Stacking as Accelerated Gradient Descent
- URL: http://arxiv.org/abs/2403.04978v1
- Date: Fri, 8 Mar 2024 01:23:25 GMT
- Title: Stacking as Accelerated Gradient Descent
- Authors: Naman Agarwal and Pranjal Awasthi and Satyen Kale and Eric Zhao
- Abstract summary: Stacking is a technique for training deep residual networks by progressively increasing the number of layers.
We propose a theoretical explanation for the efficacy of stacking.
We prove that for certain deep linear residual networks, stacking does provide accelerated training.

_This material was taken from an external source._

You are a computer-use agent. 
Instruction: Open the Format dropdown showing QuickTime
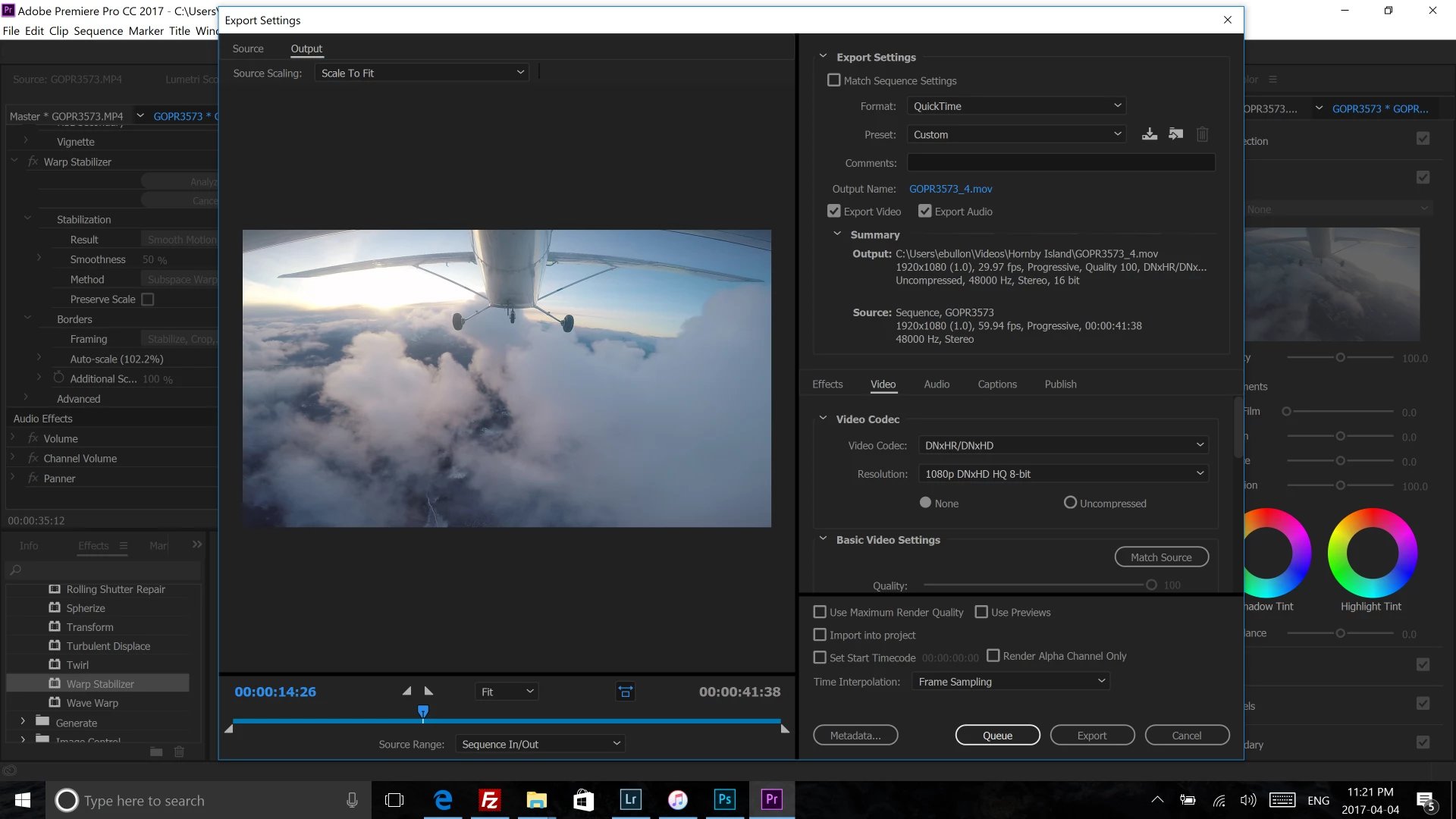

- Score: 44.17524017365296
- License: http://creativecommons.org/licenses/by/4.0/
- Abstract: Stacking, a heuristic technique for training deep residual networks by
progressively increasing the number of layers and initializing new layers by
copying parameters from older layers, has proven quite successful in improving
the efficiency of training deep neural networks. In this paper, we propose a
theoretical explanation for the efficacy of stacking: viz., stacking implements
a form of Nesterov's accelerated gradient descent. The theory also covers
simpler models such as the additive ensembles constructed in boosting methods,
and provides an explanation for a similar widely-used practical heuristic for
initializing the new classifier in each round of boosting. We also prove that
for certain deep linear residual networks, stacking does provide accelerated
training, via a new potential function analysis of the Nesterov's accelerated
gradient method which allows errors in updates. We conduct proof-of-concept
experiments to validate our theory as well.